The Trouble with Goats and Sheep, novel by Joanna Cannon, set in the Midlands int he 1960/70’s.

The past is another country; they do things differently there,” or at least that’s what L.P. Hartley thought. Personally, I’m not sure. The years certainly appear to change us and the world we live in but really we can’t break with the past – we carry it with us.

IMG_3449I’ve been giving the matter some thought as, “The Trouble with Goats and Sheep,is a novel set firmly in a street on a housing estate in the English Midlands in the 1960’s and 70’s, an environment sufficiently close to the time and place of my own upbringing for me to recognize some characteristic features. And the estate Cannon describes probably still exists today, although with the addition of a few front porches and kitchen extensions. Perhaps they do do things differently there now – but I doubt it.

* **Exercise details**: Quote the passage about The Trouble with Goats and Sheep between "The past is" and "I doubt it.", inclusive.

(Stored data entries)
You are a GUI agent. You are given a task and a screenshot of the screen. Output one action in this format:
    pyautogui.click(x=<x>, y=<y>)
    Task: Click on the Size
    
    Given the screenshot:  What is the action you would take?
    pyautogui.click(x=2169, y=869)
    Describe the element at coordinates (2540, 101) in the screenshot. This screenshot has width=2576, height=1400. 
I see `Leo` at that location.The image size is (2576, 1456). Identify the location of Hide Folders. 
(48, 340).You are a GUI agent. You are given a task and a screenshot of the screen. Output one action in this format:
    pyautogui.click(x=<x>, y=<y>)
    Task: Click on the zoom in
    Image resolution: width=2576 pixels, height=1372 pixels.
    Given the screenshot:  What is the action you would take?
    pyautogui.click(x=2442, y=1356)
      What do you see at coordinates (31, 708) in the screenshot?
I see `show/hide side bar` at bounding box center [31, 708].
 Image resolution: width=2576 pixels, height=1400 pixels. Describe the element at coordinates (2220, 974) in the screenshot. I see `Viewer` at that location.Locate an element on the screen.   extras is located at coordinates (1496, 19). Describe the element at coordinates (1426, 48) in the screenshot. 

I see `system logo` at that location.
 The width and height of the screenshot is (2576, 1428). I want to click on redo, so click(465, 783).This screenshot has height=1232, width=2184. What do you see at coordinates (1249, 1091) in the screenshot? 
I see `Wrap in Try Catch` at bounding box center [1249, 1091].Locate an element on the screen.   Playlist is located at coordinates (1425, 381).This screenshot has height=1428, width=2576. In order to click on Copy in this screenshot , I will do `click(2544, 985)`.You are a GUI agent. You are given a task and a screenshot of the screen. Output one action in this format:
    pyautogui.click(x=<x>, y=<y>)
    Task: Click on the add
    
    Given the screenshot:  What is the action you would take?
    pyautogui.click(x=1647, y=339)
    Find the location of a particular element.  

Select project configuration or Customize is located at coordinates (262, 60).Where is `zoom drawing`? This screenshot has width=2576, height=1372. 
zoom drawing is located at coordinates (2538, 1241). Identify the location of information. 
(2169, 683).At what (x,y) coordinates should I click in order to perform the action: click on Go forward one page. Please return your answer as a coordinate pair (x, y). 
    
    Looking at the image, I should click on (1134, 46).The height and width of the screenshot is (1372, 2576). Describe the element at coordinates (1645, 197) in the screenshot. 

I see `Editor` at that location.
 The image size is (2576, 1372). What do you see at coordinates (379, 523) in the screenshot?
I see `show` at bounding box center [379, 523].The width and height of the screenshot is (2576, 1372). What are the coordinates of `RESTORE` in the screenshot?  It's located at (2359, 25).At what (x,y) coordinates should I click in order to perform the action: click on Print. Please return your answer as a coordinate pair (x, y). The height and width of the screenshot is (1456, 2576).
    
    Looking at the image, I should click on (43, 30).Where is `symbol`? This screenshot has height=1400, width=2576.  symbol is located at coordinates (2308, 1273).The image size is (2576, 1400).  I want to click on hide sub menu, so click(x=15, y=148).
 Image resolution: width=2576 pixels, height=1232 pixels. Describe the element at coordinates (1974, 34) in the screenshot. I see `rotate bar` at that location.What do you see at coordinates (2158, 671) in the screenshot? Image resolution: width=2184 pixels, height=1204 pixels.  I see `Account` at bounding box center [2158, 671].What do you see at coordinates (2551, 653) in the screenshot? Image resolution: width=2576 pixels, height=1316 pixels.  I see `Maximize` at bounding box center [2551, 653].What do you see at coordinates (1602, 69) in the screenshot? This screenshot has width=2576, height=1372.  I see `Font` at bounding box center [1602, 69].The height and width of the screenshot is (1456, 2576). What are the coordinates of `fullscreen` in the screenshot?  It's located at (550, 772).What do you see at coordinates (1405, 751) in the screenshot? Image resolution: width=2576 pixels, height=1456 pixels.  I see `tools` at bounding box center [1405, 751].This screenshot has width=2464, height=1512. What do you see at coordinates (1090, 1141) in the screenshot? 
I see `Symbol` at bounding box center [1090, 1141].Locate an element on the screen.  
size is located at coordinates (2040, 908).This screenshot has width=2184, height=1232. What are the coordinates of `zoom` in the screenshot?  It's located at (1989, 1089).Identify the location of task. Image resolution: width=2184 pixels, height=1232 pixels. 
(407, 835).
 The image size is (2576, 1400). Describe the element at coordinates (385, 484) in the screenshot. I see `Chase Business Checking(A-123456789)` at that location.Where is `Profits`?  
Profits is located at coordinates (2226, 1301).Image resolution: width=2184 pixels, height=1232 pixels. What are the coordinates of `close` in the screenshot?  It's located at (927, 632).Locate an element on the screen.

* **Correct answer**:
The past is another country; they do things differently there,” or at least that’s what L.P. Hartley thought. Personally, I’m not sure. The years certainly appear to change us and the world we live in but really we can’t break with the past – we carry it with us.

IMG_3449I’ve been giving the matter some thought as, “The Trouble with Goats and Sheep,is a novel set firmly in a street on a housing estate in the English Midlands in the 1960’s and 70’s, an environment sufficiently close to the time and place of my own upbringing for me to recognize some characteristic features. And the estate Cannon describes probably still exists today, although with the addition of a few front porches and kitchen extensions. Perhaps they do do things differently there now – but I doubt it.